• Extrait présenté:
%%

Discours d’ouverture

Dès l’ouverture de la séance, le Président de l’AVA, Gilles Ehrhart, a pris la parole pour remercier les participants et a souligné l’importance de cette réunion pour la prise de décisions stratégiques. Soulignant le contexte économique difficile, il a néanmoins insisté sur la résilience de la filière et sur la nécessité d’adopter une approche pragmatique face aux défis à venir. Gilles Ehrhart a également rappelé l’importance de l’unité et de la solidarité entre les acteurs de la filière. « Nous devons être force de proposition, anticiper les évolutions du marché et défendre nos intérêts auprès des instances nationales et européennes », a-t-il déclaré, soulignant la nécessité d’un dialogue constant avec les décideurs politiques et économiques.

%%

• Données enregistrées:
%%

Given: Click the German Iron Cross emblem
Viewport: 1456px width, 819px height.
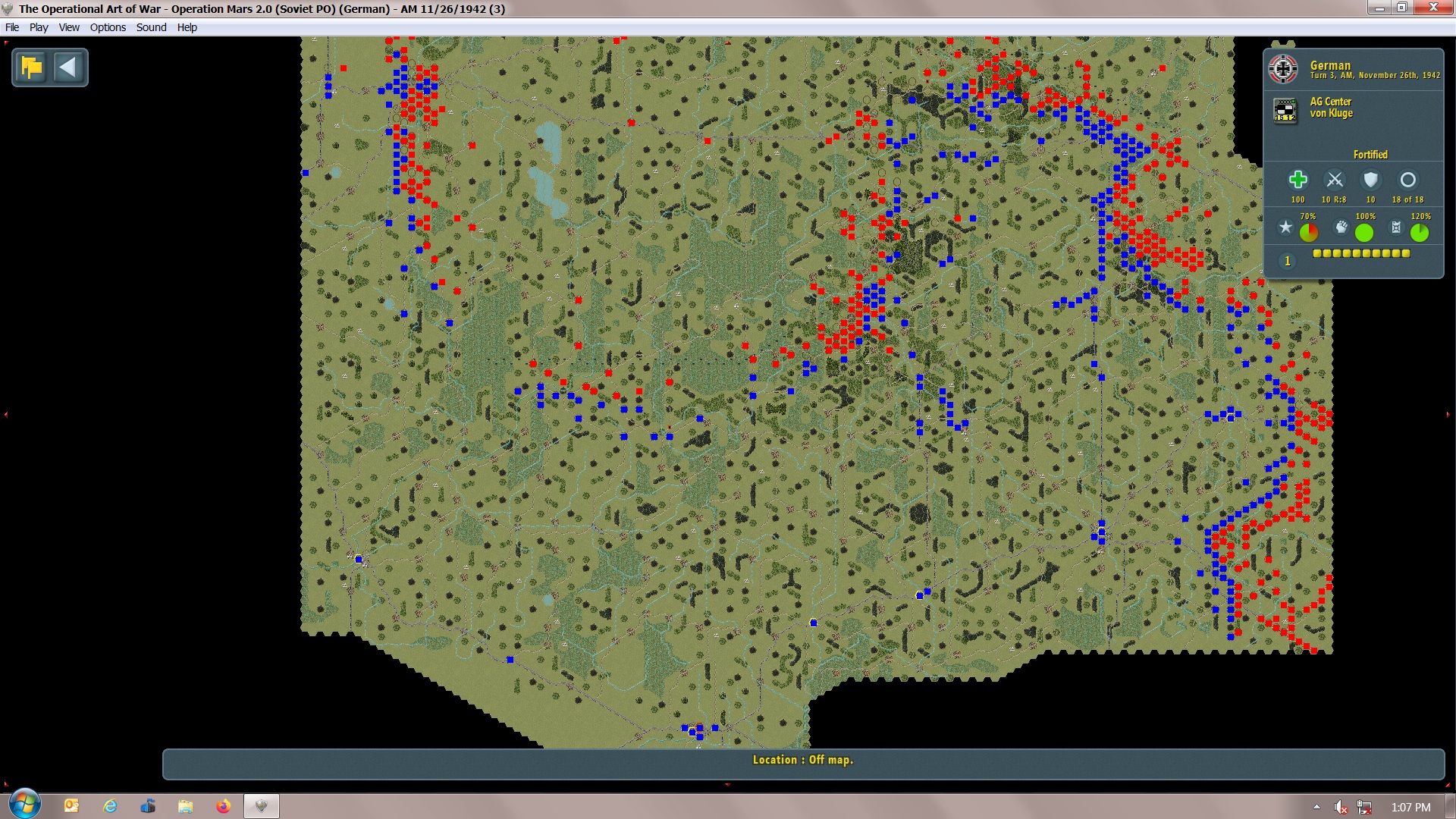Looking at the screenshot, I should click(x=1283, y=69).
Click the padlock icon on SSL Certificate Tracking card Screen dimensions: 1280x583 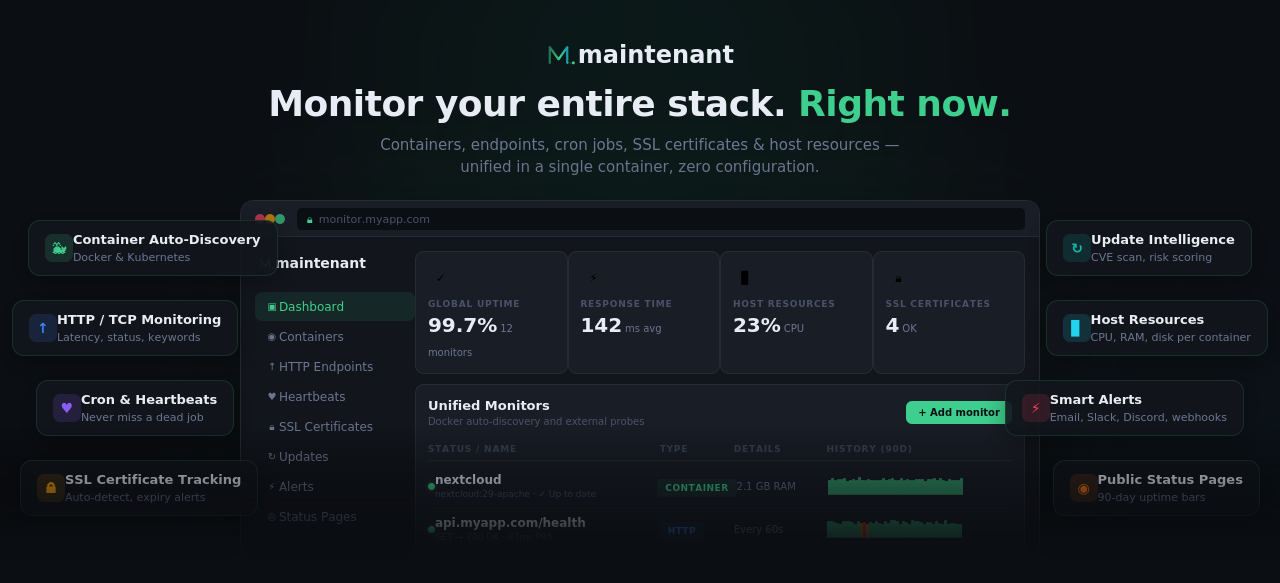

%%

• Exercices:
**1)** D'après l'extrait présenté, qui a pris la parole dès l'ouverture de la séance ?
**2)** Recopiez tout le passage de l'extrait présenté, depuis « Discours d’ouverture » jusqu'à « politiques et économiques. » inclus.

• Corrigé des exercices:
**1)** Gilles Ehrhart, président de l'AVA.

**2)**
Discours d’ouverture

Dès l’ouverture de la séance, le Président de l’AVA, Gilles Ehrhart, a pris la parole pour remercier les participants et a souligné l’importance de cette réunion pour la prise de décisions stratégiques. Soulignant le contexte économique difficile, il a néanmoins insisté sur la résilience de la filière et sur la nécessité d’adopter une approche pragmatique face aux défis à venir. Gilles Ehrhart a également rappelé l’importance de l’unité et de la solidarité entre les acteurs de la filière. « Nous devons être force de proposition, anticiper les évolutions du marché et défendre nos intérêts auprès des instances nationales et européennes », a-t-il déclaré, soulignant la nécessité d’un dialogue constant avec les décideurs politiques et économiques.